The May Federal Budget with its almost inevitable changes to superannuation was always going to prove problematic for financial advisers and their conversations with clients. Now, the Prime Minister, Malcolm Turnbull, has also placed the probability of a July Federal Election high on the agenda.
Assuming the Government goes to a double dissolution election on the first weekend in July after bringing down a budget on the first Tuesday in May, financial planners will find themselves in a two month policy no-man's land. They will be faced with Budget changes which may or may not become law depending upon who wins the Federal Election and the resultant make-up of the Parliament.
Given the industrial relations issues which will be used as the trigger for a double dissolution, superannuation may prove to be a mid-rank issue in the election campaign, while financial planning will likely hardly register on the campaign radar.
Why will superannuation be a mid-rank issue?

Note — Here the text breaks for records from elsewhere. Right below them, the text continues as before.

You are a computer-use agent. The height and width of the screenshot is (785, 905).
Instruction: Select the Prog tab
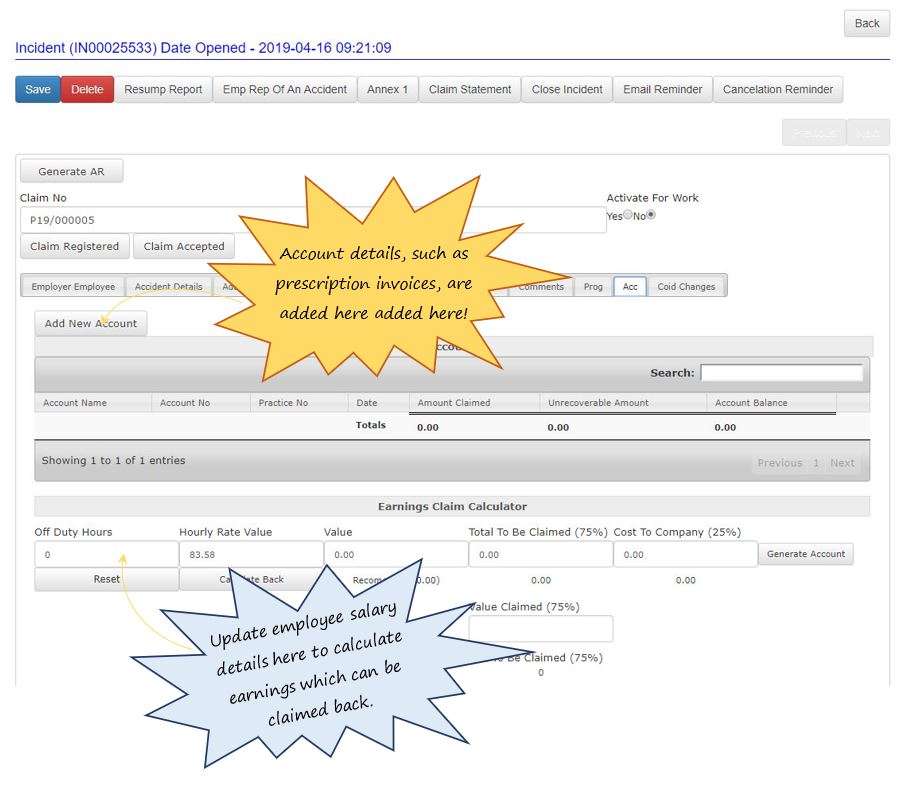pos(593,286)
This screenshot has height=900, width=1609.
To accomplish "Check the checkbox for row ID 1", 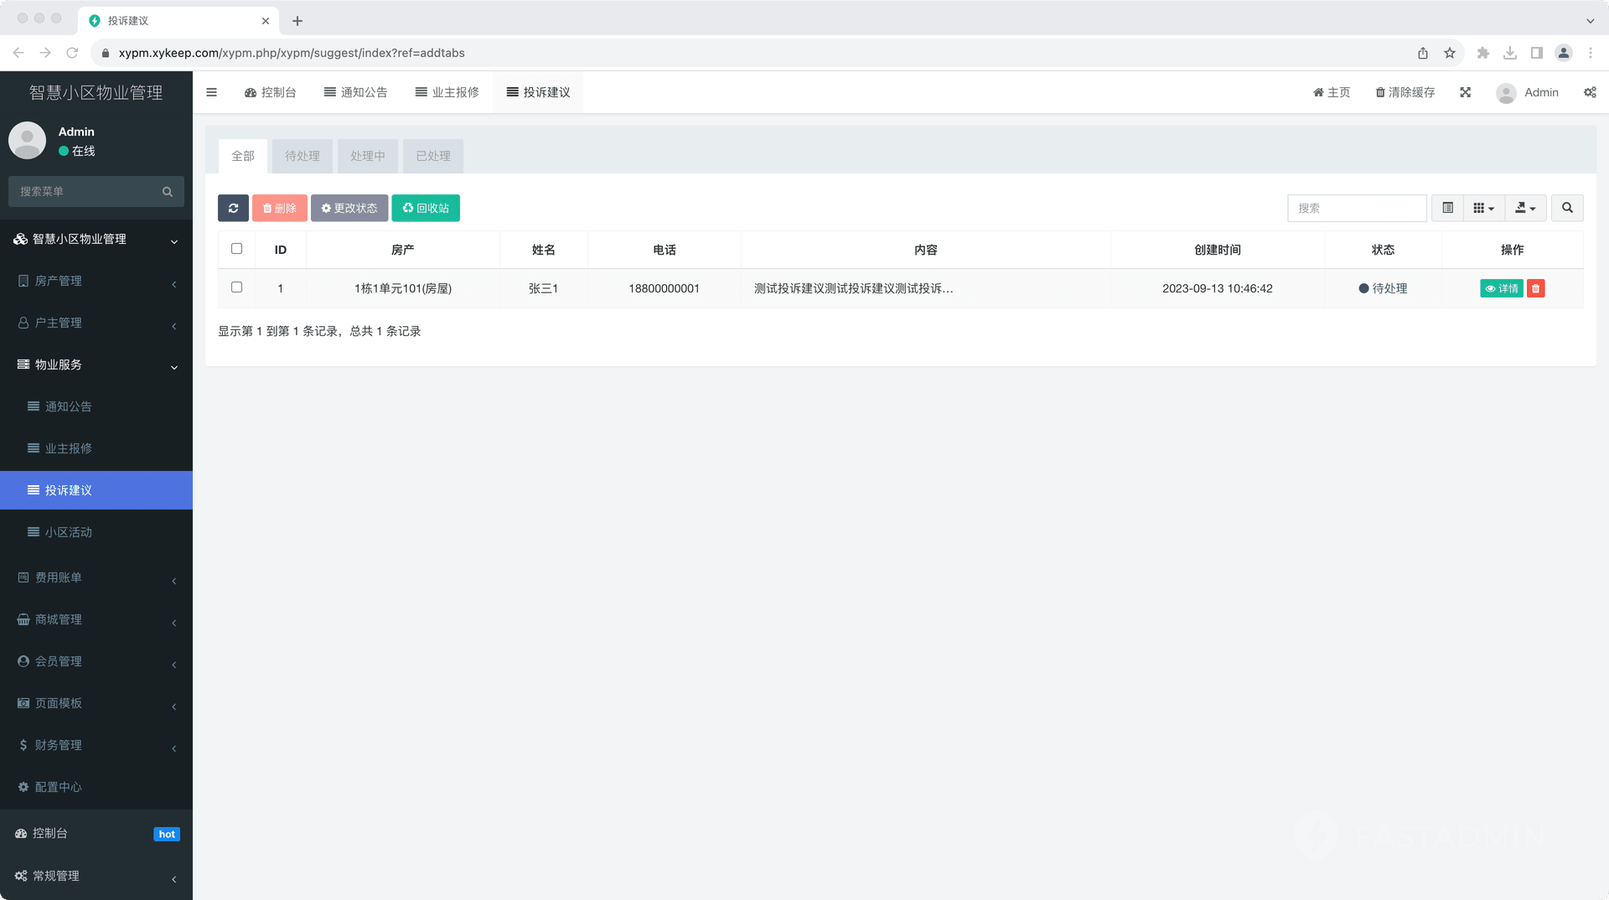I will 237,287.
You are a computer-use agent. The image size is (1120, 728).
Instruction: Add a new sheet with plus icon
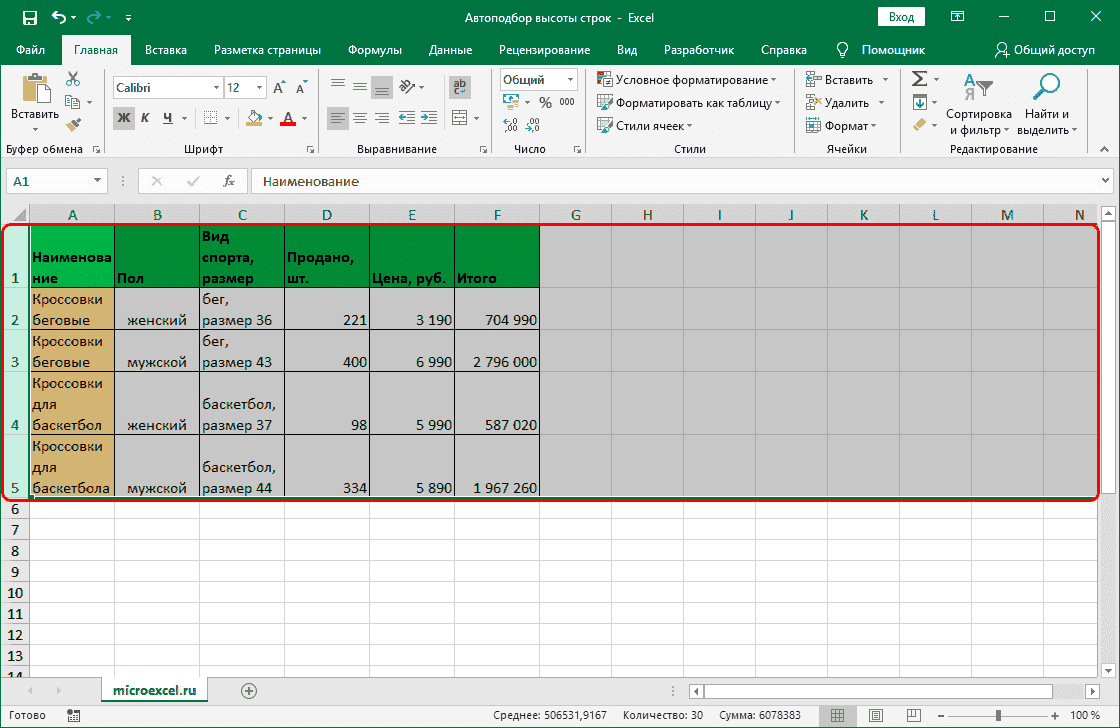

Because it is an industry which has the financial and lobbying muscle necessary to use the election campaign environment to fight any Budget changes it deems to be inappropriate.
And the Government should not underestimate the willingness of the superannuation to mount such a campaign in circumstances where some of its most senior executives have expressed strong discontent at the way in which the Government appears to have focused on superannuation while abandoning any attempt at meaningful tax reform.

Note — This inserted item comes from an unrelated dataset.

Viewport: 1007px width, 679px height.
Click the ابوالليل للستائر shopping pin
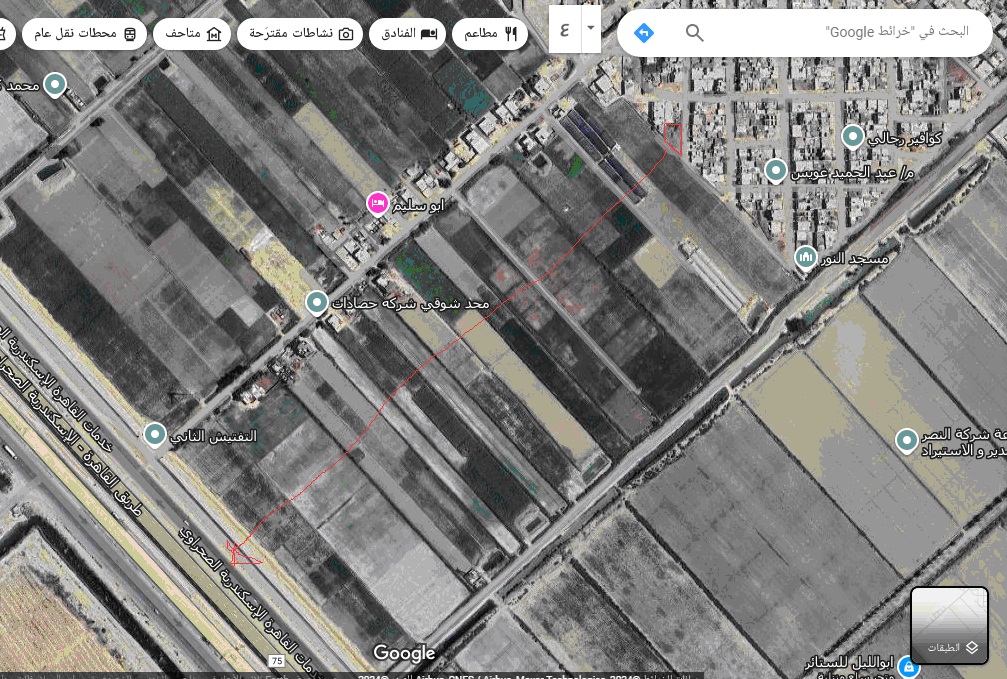(907, 665)
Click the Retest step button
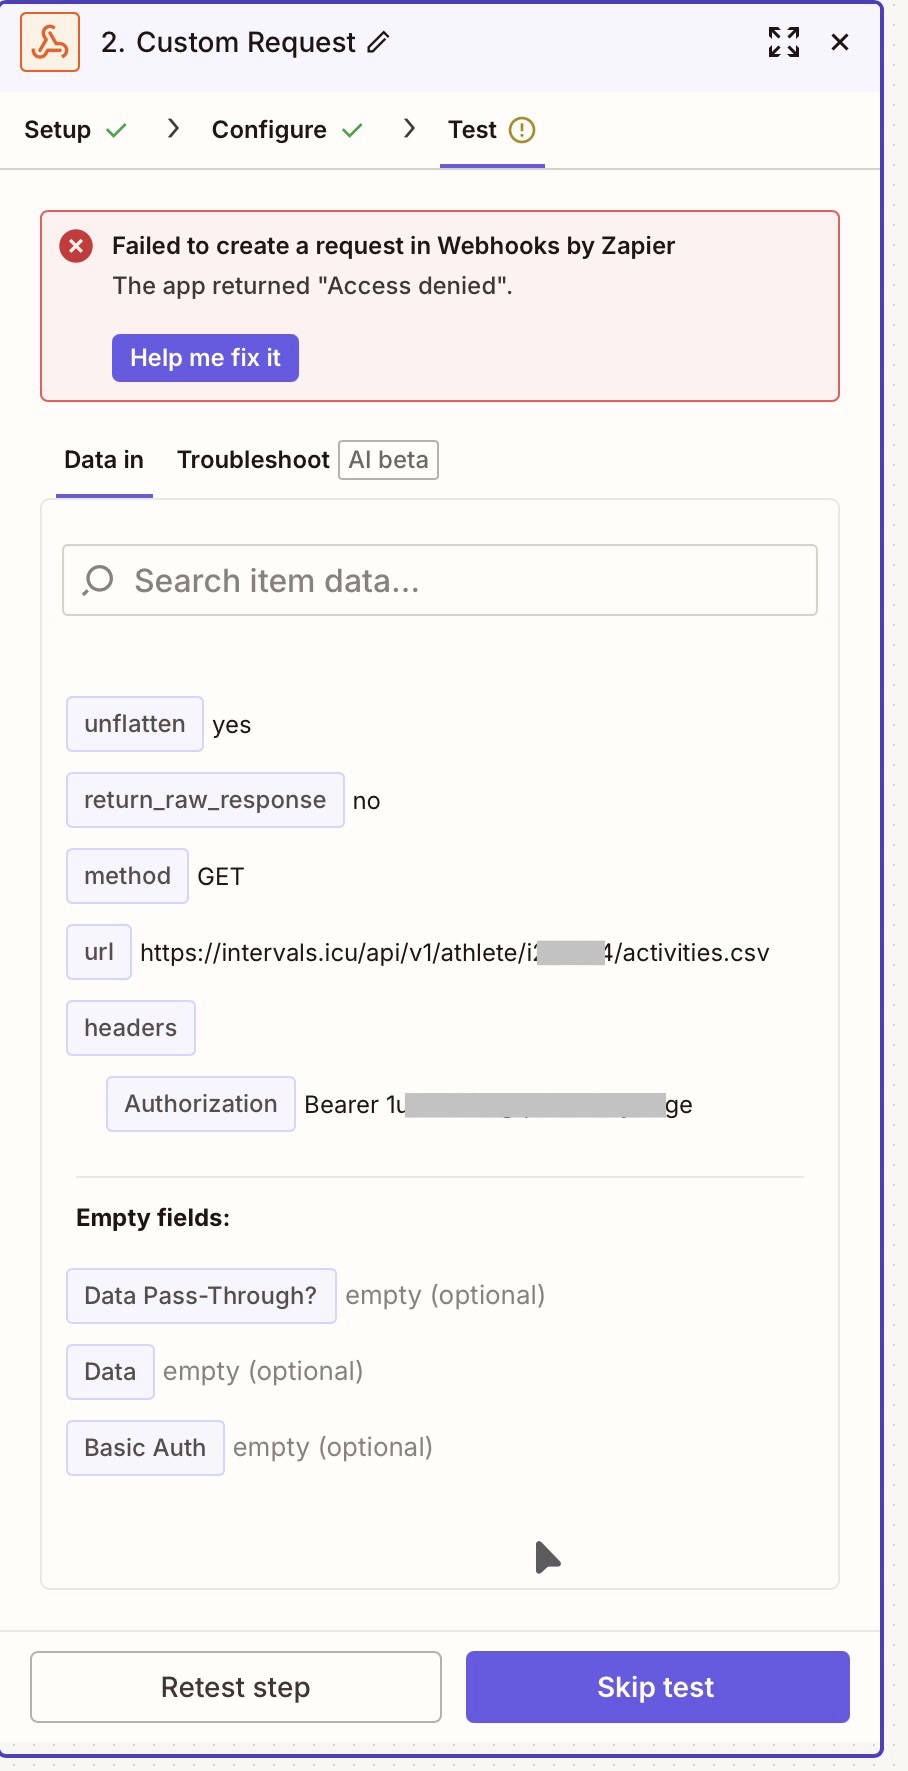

The Government's strategists would do well to recognise that for the first time in about five years, the major superannuation lobby groups - the Financial Services Council (FSC), the Association of Superannuation Funds (ASFA) and the Australian Institute of Superannuation Trustees (AIST) are all singing from the same hymn sheet.
FSC chief executive, Sally Loane has written extensively on the need for the Government to avoid seeking to use superannuation as a quick fix way of meeting its Budget needs, while AIST chief executive, Tom Garcia has suggested the Government has been deceitful in starting a tax debate only to drop it to pursue the easier topic of changes to superannuation.
More generally, financial planners may care to reflect upon whether the election of the Coalition in 2013 has delivered them any of the benefits they may have hoped for. Despite the pre-election rhetoric the Labor Party's Future of Financial Advice (FoFA) changes remain largely in place thanks to the make-up of the Senate and, despite legislative and regulatory efforts, the influence of the industry funds remains largely undiminished.
Indeed, life/risk advisers may reflect that the Life Insurance Framework was something which evolved out of a process sanctioned by former Coalition Assistant Treasurer, Josh Frydenberg and ultimately signed-off by his successor, the current Assistant Treasurer, Kelly O'Dwyer.
Will a re-elected Turnbull Government with a Senate majority revisit the FoFA changes? Perhaps, but there may be larger policy fish to fry.